Il pendolo dell’impegno per la difesa del pianeta è stato sempre oscillante, tra fiducia e disperazione, emergenza e programmazione. Ora si sta tornando indietro. La crisi energetica, quella economica, gli eventi bellici, con i risvolti politici, sociali, umanitari, rendono più incerta e difficile la transizione.
Però… Se negli ultimi convegni e incontri ufficiali si affacciava l’invito, rivolto ai “movimenti”, a mettersi un po’ da parte e si prestava poca attenzione ai comportamenti virtuosi nei territori, qualcosa ora potrebbe cambiare. Gli impegni dei governi nel sostenere la transizione a livello planetario sono prioritari e fondamentali, come il contributo della ricerca e della tecnologia (ed infatti le energie alternative offrono risultati più promettenti di quanto si pensava), ma serve altro.
il 4 ottobre nel Vaticano c’è stato l’incontro “scienza, fede: verso COP 26“. Quaranta capi religiosi hanno firmato un appello per cambiare lo sviluppo. Un documento breve. Quattro pagine, 2350 parole. Esemplare per chiarezza, proposte e obiettivi per le singole comunità. Si sottolinea che il degrado dell’ambiente è provocato soprattutto dall’Occidente, e influisce maggiormente sui paesi poveri, incolpevoli. Si afferma la necessità di ripensare il mondo, accrescere la consapevolezza del problema e affrontare le sfide con “le conoscenze della scienza e la saggezza della fede”. Sono ribadite parole significative: interdipendenza, cooperazione, superamento atteggiamenti predatori, con il pensiero rivolto alle generazioni future. Si sottolineano valori antichi: moderazione e temperanza, “un moderno ascetismo”, con esercizi quotidiani per guarire le società occidentali dall’egoismo e dall’eccesso. Accorato l’appello al protagonismo delle comunità territoriali, dei gesti individuali e collettivi. Come a dire che le conversioni individuali, di famiglie, comunità (stili di vita, abitudini alimentari…) sono la premessa agli impegni degli Stati.

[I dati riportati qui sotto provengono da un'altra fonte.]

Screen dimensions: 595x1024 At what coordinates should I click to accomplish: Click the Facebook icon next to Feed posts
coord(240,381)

Al centro del documento è la sfida educativa. “I governi non possono gestire cambiamenti così ambiziosi da soli, è necessario che famiglie, istituzioni religiose, scuole si impegnino in processi di collaborazione”. E’ ritenuto fondamentale portare avanti la trasformazione pedagogica e culturale e incoraggiare le istituzioni educative a dare priorità a una formazione ecologica integrale, basandosi sulle conoscenze scientifiche.

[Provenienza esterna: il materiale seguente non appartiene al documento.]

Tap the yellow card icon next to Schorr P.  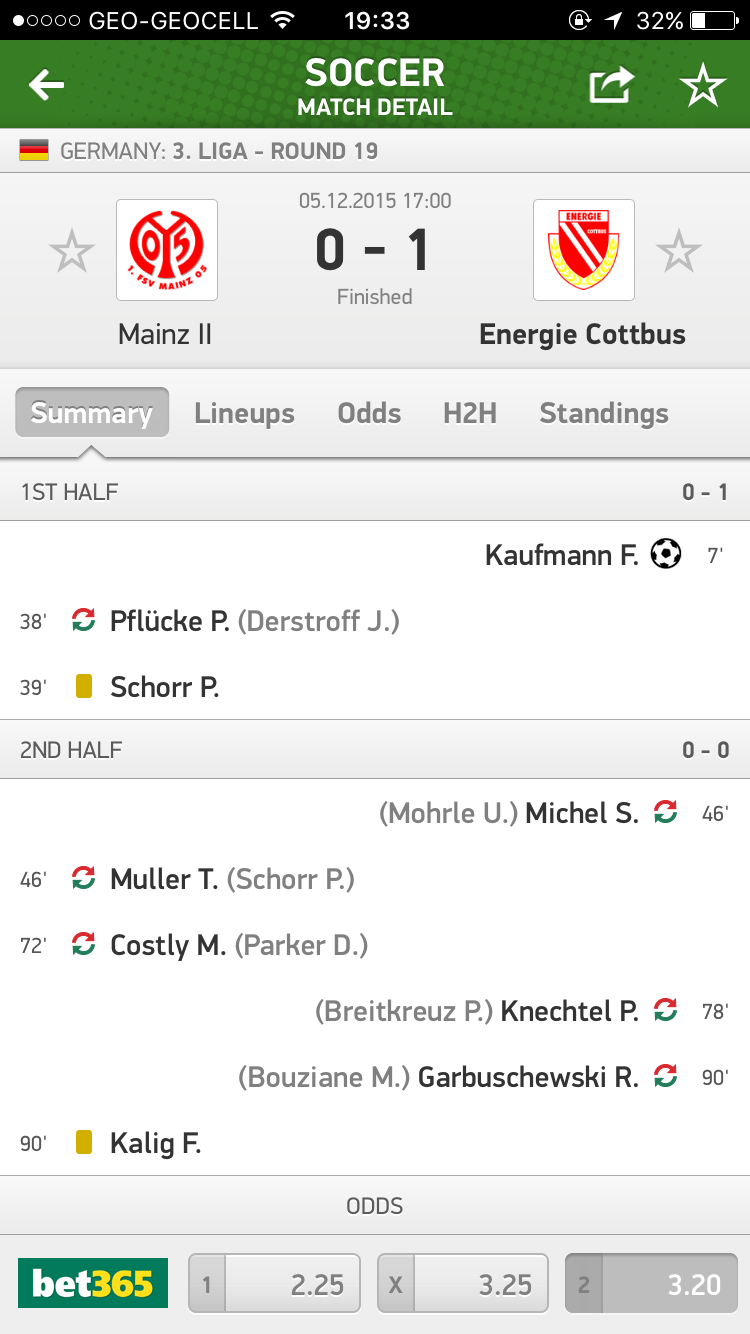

Tale nuovo rapporto tra scienza e fede ha un valore rivoluzionario. Le conoscenze sono ritenute indispensabili per pensare a nuove soluzioni nelle varie realtà e territori, per costruire forme più efficaci di cura per il mondo. La transizione e trasformazioni sostenibili potranno costare anche sacrifici, ma ci potranno far vivere meglio. Gli obiettivi da raggiungere sono tali, le sfide così radicali che si ritiene importante e costante un dibattito pubblico per rendere le comunità competenti e informate.

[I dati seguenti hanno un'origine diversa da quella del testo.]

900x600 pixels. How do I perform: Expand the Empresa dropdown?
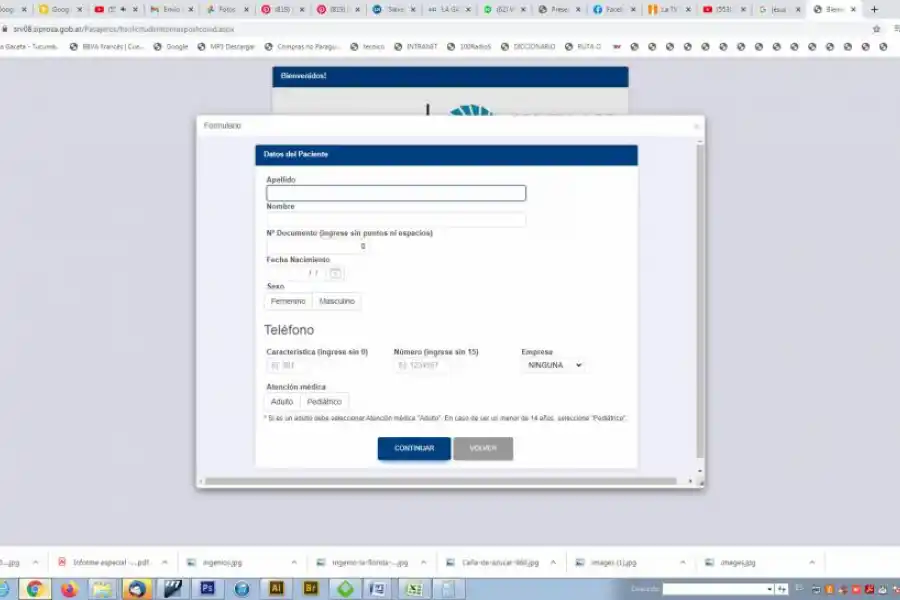point(553,366)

A livello educativo, bisogna dare un altro senso ad alcuni eventi da tempo celebrati: la giornata dell’albero, della foresta, dell’acqua, del camminare… E porli dentro progetti che cambino la realtà. Non possono essere più simboli, ma spingere a mutamenti consistenti. Che senso ha piantare un albero se nel frattempo centinaia di pini sono tagliati? E poi il Grest (attività estive parrocchiali), l’educazione all’aperto… Una realtà didattica sempre più praticata in alcuni paesi europei.
A Manfredonia e in tante altre città forse è l’occasione per riflettere sul rapporto tra Centro e periferie. In alcune aree periferiche ci sono pezzi di città disponibili ad avviare processi di cambiamento (condivisione, solidarietà… ), e a lavorare per alleggerire le sofferenze dei luoghi. Forse è l’occasione per cambiare abitudini. Andare a piedi, in bicicletta. Non solo i ragazzi. C’è dibattito sui parcheggi e le strisce blu: la finalità è la riduzione del traffico, rendere sicure le strade, allargare gli spazi dove poter passeggiare e giocare. Si affaccia il problema di ampliare l’isola pedonale nel Centro storico. E se non parlassimo più di isole? Se pensassimo a strade sicure e protette, anche nelle periferie, che conducono in parrocchia, al mercato, a scuola… E’ difficile? Ma la politica non ci sta per questo?